*Collected data:*
● ● ●

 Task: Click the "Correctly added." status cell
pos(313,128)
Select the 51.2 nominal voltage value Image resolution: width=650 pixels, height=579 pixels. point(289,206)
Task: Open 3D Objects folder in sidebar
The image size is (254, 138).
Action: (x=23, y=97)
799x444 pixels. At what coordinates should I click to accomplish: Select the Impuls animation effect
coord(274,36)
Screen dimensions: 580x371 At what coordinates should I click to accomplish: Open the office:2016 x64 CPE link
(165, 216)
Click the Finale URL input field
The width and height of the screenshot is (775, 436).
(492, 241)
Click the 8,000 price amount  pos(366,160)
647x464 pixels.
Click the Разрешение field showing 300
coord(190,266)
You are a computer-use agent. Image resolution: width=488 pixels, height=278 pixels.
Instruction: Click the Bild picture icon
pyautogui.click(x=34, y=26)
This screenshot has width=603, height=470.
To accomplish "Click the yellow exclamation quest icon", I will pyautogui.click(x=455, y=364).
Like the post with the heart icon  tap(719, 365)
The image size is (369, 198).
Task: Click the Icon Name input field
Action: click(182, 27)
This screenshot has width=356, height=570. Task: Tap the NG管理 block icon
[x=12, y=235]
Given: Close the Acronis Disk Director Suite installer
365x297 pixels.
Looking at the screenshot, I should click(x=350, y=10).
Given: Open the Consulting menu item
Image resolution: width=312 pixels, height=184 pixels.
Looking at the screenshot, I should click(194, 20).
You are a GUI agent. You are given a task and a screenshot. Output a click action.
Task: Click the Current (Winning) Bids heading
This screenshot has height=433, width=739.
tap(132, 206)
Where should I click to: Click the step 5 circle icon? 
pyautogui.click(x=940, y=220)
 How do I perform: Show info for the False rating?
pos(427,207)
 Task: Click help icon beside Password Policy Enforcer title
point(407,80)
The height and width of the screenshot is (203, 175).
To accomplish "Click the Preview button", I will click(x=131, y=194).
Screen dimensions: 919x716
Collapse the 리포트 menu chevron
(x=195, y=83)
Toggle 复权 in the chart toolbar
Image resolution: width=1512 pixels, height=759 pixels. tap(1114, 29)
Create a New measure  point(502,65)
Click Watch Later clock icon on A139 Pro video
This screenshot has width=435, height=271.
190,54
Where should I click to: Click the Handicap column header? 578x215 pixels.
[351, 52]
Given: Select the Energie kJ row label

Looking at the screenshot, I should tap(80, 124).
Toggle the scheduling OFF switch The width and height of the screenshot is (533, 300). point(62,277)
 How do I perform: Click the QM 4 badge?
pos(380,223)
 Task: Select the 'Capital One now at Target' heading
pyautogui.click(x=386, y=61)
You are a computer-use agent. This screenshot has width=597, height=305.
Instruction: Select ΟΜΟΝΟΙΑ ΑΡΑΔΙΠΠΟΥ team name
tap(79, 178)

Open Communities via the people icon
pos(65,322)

● ● ●

Go through the data and show each line that holds "computer".

You are a computer-use agent. Image resolution: width=488 pixels, height=278 pixels.
You are a computer-use agent. This screenshot has width=597, height=305.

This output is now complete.